Transparencevote 229

Lancée en juillet 2017, par une équipe d'alumni YALI (Young African Leaders Initiative) du Bénin, l'initiative #transparence229 vise à améliorer la contribution des jeunes à la transparence et à l'intégrité des processus électoraux. Parmi les actions menées : la production d'un rapport d'évaluation sur les systèmes destinés à garantir la transparence et l'intégrité des processus électoraux depuis l'avènement du code électoral de 2013. Le projet a également formé 90 jeunes Béninois sur les principes de transparence et d'intégrité des processus électoraux.

Franz Okey
Actif dans la société civile, notamment sur les questions de gouvernance, de participation citoyenne et de démocratie, Franz Okey est ingénieur en management de projets.

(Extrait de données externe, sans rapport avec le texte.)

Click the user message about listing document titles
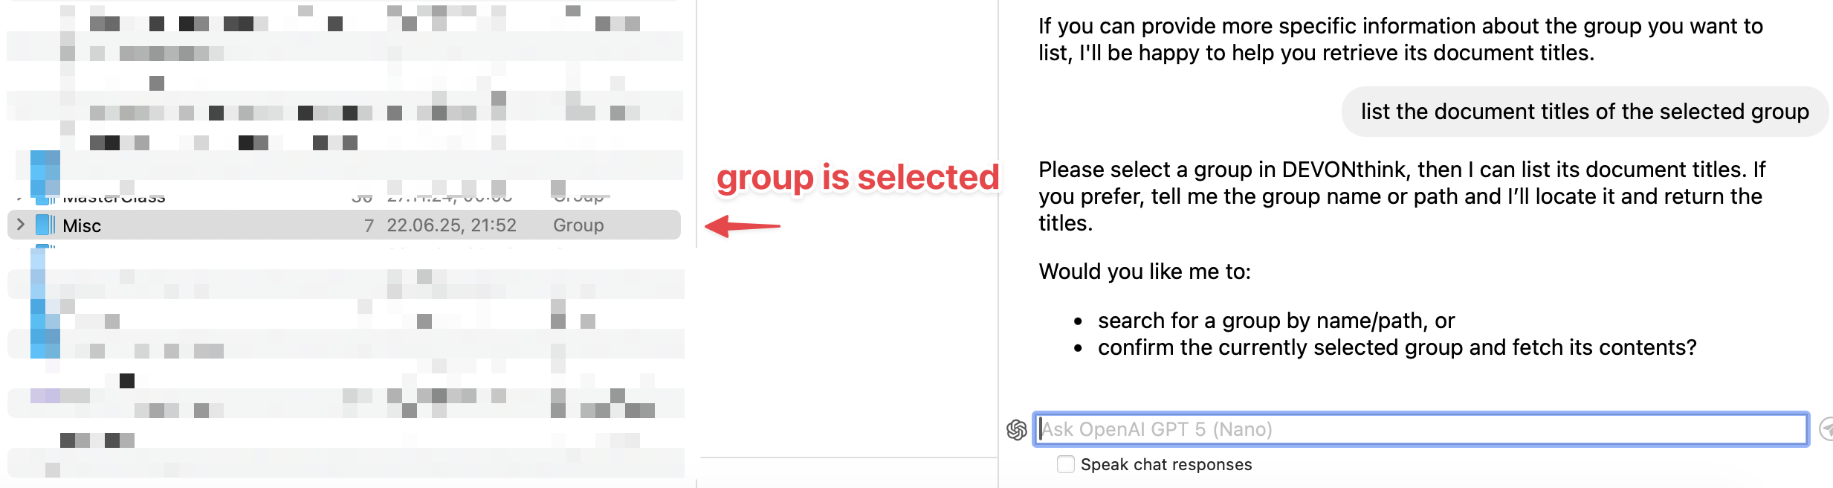The height and width of the screenshot is (488, 1833). pyautogui.click(x=1585, y=112)
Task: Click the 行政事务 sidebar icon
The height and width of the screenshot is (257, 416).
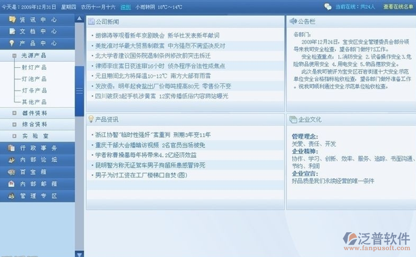Action: coord(12,148)
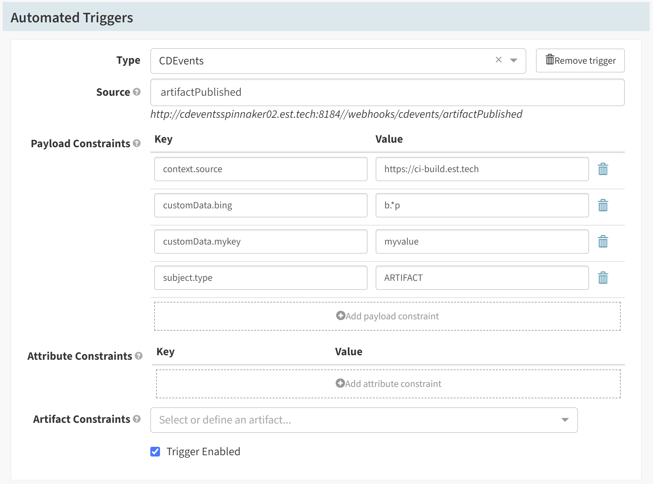The width and height of the screenshot is (653, 484).
Task: Edit the https://ci-build.est.tech value field
Action: coord(482,169)
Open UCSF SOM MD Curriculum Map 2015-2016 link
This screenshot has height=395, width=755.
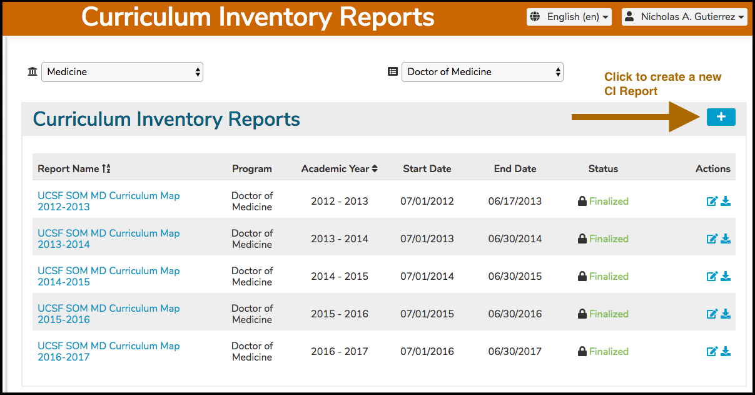coord(109,314)
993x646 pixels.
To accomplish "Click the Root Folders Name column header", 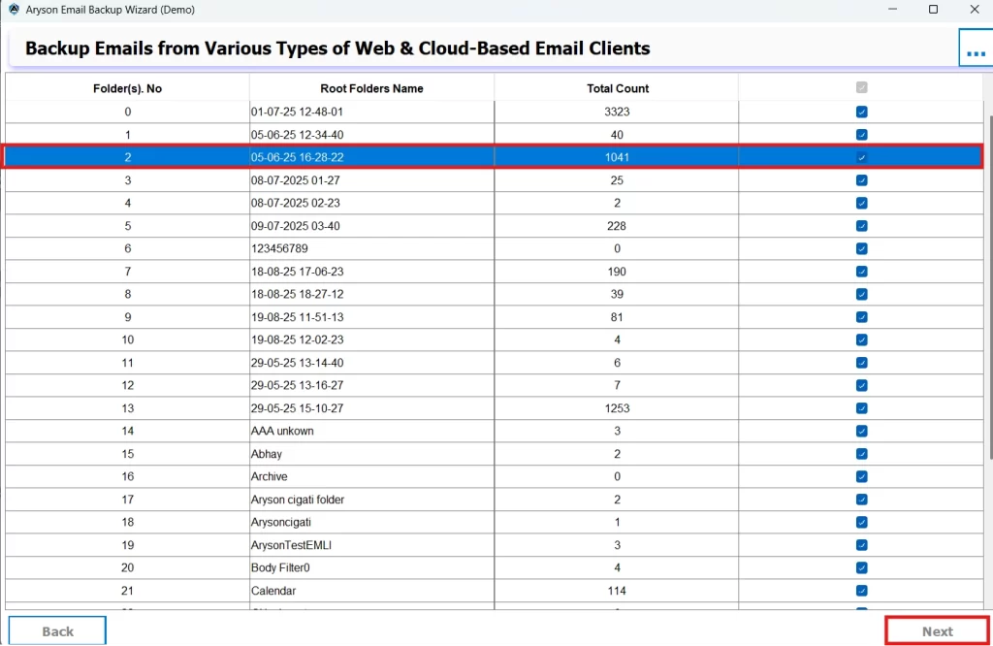I will pos(371,88).
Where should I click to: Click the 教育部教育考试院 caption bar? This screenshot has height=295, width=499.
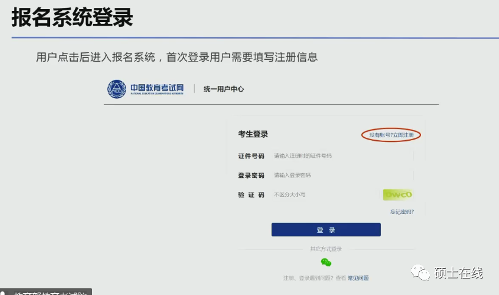point(49,292)
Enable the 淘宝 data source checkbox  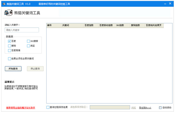coord(28,46)
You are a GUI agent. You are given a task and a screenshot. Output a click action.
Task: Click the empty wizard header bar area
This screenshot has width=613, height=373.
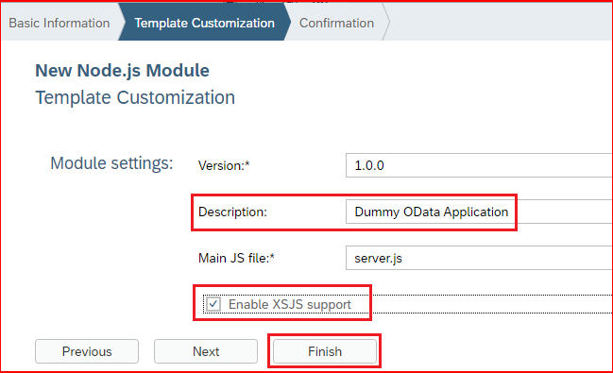pyautogui.click(x=501, y=23)
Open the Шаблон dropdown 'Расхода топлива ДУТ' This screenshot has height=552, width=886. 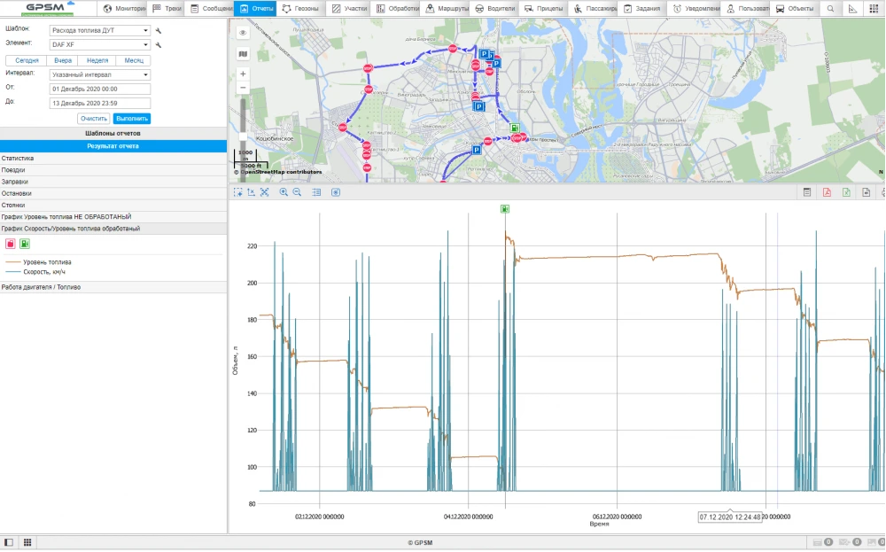coord(99,30)
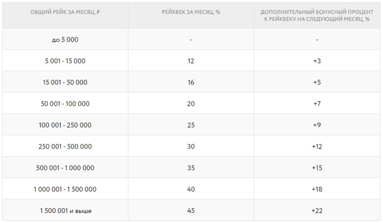Select the '1 000 001 - 1 500 000' cell
Image resolution: width=383 pixels, height=223 pixels.
click(x=65, y=189)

Boursier du programme Young African Leaders Initiative (YALI) initié par l'ancien Président américain Barack Obama, il fédère d'autres bénéficiaires de ce programme autour de divers projets en lien avec la transparence et la redevabilité des dirigeants, en s'appuyant notamment sur les technologies de l'information et de la communication (TIC).

Save Dakar

À travers des reportages photo et des publications sur les réseaux sociaux, Save Dakar alerte l'opinion publique sur les dégâts causés par le laxisme et l'absence de civisme des Dakarois. Ce collectif sensibilise à l'importance du respect du patrimoine et des biens publics. Mode opératoire de ce projet participatif : photographier les cas d'incivilité (insalubrité, occupation illégale des rues, violation du code de la route par les automobilistes) et créer le débat autour des cas signalés. Certaines publications font régulièrement réagir les autorités qui se sont empressées de résoudre les problèmes signalés.

Mandione Laye Kébé
Photographe et infographiste natif de Dakar, Mandione Laye Kébé mobilise autour du civisme, du respect du bien commun et de l'environnement. Avec le projet Save Dakar, il fédère les contributions et les discussions de milliers de ses concitoyens sur les réseaux sociaux autour de la responsabilité individuelle dans la protection de l'environnement et de la sauvegarde du patrimoine. Au-delà de ses activités en ligne, Mandione est également à l'origine d'opérations de nettoyage de plages, d'écoles et de rues dans les quartiers populaires de la capitale sénégalaise.

Rufisque Tech Hub

Tiers-lieu installé à Rufisque, à 25 km à l'est de Dakar, le Rufisque Tech Hub entend donner un coup de fouet à la démocratie locale grâce aux liens que permettent de tisser le web et les réseaux sociaux. Pour atteindre ses objectifs, l'association s'active à promouvoir l'appropriation d'internet et des nouveaux outils de communication. Parmi ses activités : conférences, initiations à l'utilisation d'internet et des réseaux sociaux ou encore retransmission en direct des conseils municipaux du département.

Alexandre Guibert Lette
Journaliste, blogueur et cyberactiviste, Alexandre Guibert Lette est cofondateur du Rufisque Tech Hub. Il milite pour une plus grande implication des jeunes dans la vie politique. Il est convaincu que l'utilisation d'internet et de ses fonctions communautaires permet de nourrir le dialogue entre citoyens, mais aussi entre les citoyens et les décideurs politiques.

Elle citoyenne

Blog personnel à l'origine, Elle citoyenne s'est transformé en plateforme de partage d'informations et d'expériences citoyennes essentiellement par et pour les femmes. Une quarantaine de contributrices et contributeurs bénévoles tentent de valoriser l'action de citoyennes et citoyens qui agissent pour le bien de leur communauté. La plateforme se fait également le relais des propositions des citoyens face aux problèmes sociaux et politiques observés dans les pays africains.

Anne-Marie Befoune
Traductrice de formation et engagée sur les questions de participation citoyenne, Anne-Marie Befoune a trouvé dans l'internet un moyen simple pour faire entendre la voix des citoyens et organiser la prise en compte de leurs contributions dans les processus de décision. Pour elle, une société idéale est celle dans laquelle chaque citoyen serait conscient non seulement de ses droits, mais également de ses devoirs. Cela se traduirait par l'implication personnelle de chacun dans la conduite du changement, sans forcément attendre que les réformes soient l'œuvre des dirigeants.